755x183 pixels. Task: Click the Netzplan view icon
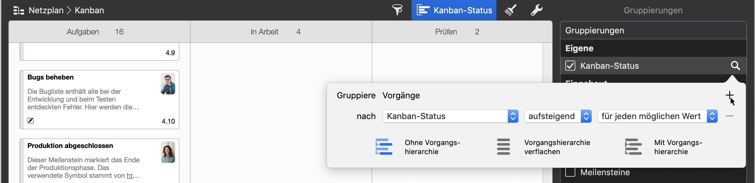coord(19,11)
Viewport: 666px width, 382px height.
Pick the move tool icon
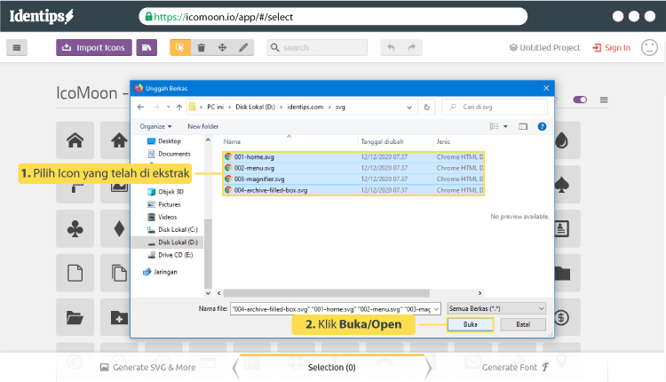(x=222, y=48)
==========
## [AUFGABENSTELLUNG]
Gib sämtliche Zeilen des Materials wortgetreu zurück und lass die Bilder dabei weg.

## [LÖSUNG]
755x183 pixels. Task: Click the Netzplan view icon
coord(19,11)
Viewport: 666px width, 382px height.
Pick the move tool icon
(x=222, y=48)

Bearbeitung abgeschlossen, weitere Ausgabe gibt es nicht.